I’m not dissing L.A… I’d just feel better if a mirror site were located in the heartland.
They did have some infrastructure hardware failures, so the sites will probably come back up once those are fixed.
You know there’s this supervolcano waiting to happen under Yellowstone National Park, just east of the Rockies? That ought to put a damper on datacenters in the midwest if those go off. As I said, disasters happen everywhere.
You originally said:
I’m not sure how you can say it was “easily recovered from” or that it “didn’t disrupt services overly much” when you also note that some services are still down.
“Grade A Professionals” don’t bother to work on a blog telling everyone that everything is up “as far as we can tell” when sites are still down. It points out:
- Priorities are WAY off. Making a pretty graphic to tell us all is well is SHOULD NOT BE HIGHER than actually making sure the sites are up. This is juvenile at best.
- DH doesn’t have much of a clue as to if their systems are up or down. Eight hours after their message, I still had sites that were down. One site is still sluggish.
[quote]In the sense that it could have been much, much worse?
That’s true of 99% of failures. It does not make them just “minor scares”.
[quote]If a professional does not have working backups before they’re needed,
… then he’s not a professional.
Think of it this way: it’s hell of a lot less painful to recover from a couple of dead (unmanaged?) switches than it is to recover from complete failure of all drive arrays and motherboards. A nice unrestrained surge through the power lines could do just that, and then a slow site would be the least of your problems. If simply powering the servers up and replacing few switches brings most of the sites back online, that’s a graceful recovery from a complete power failure of this magnitude. It ain’t pretty in the big picture, but given the circumstances it’s not bad.
[quote]> If a professional does not have working backups before they’re needed,
… then he’s not a professional.[/quote]
Even professionals are human. Lapses happen, and you shouldn’t go waving your arms and shouting “Armageddon!” if you lose one email. That’s juvenile, and definitely not professional. Look for a pattern before you pass judgment. If you see a pattern, be a professional and do the professional thing and make your backup provider your primary provider.
In this instance DH supposedly had plenty of backup power capacity standing by, but it didn’t make itself available. There’s been an error in judgment, i.e. relying on someone else without doing checks yourself, and a professional will learn from it. I suggest you wait until you see how Dreamhost responds before nailing them to the wall. If they fail to follow through in a professional manner… rip them a new one
Edit: did you notice what a bunch of us wrote in the off-topic section? I’m not happy with DH’s level of preparedness, in case you’re wondering, but I am waiting 'til I see how they respond.

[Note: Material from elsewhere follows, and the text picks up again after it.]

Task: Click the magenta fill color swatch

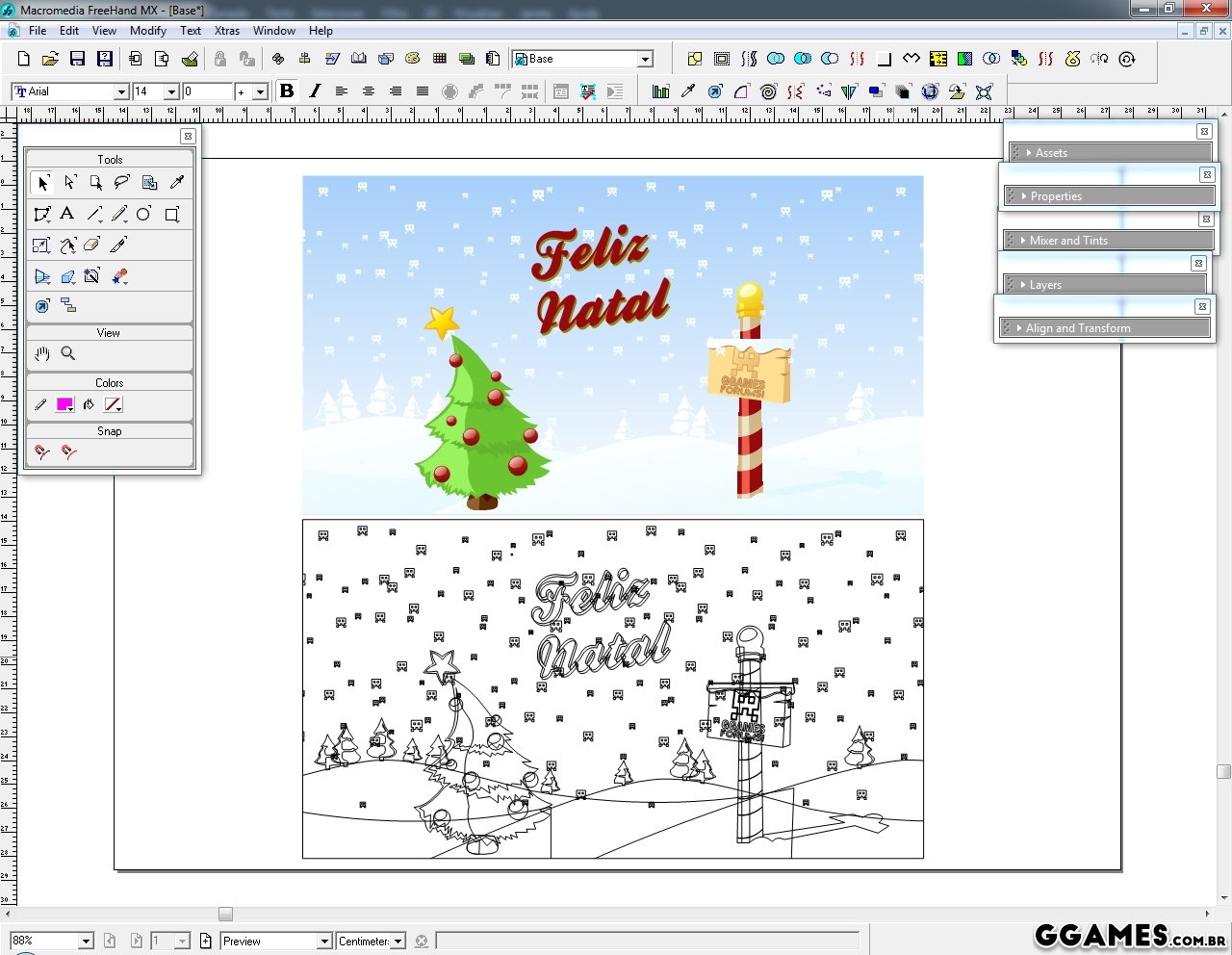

Yes, actually, it is. Designing a structure for tornado-force winds is easier (and less expensive) than designing for earthquakes or flood waters. We’re not talking trailer parks here - we’re talking datacenters (which should be constructed like bunkers).
My old hosting company (located in the DFW area) wasn’t anything to brag about, but their datacenter(s) never shut down due to a lack of power.
It shouldn’t take much to recover, but the fact of the matter is you said they have recovered when in reality, they have not yet recovered. You cannot gauge that the recover was easy when it’s not complete yet. Does that make sense?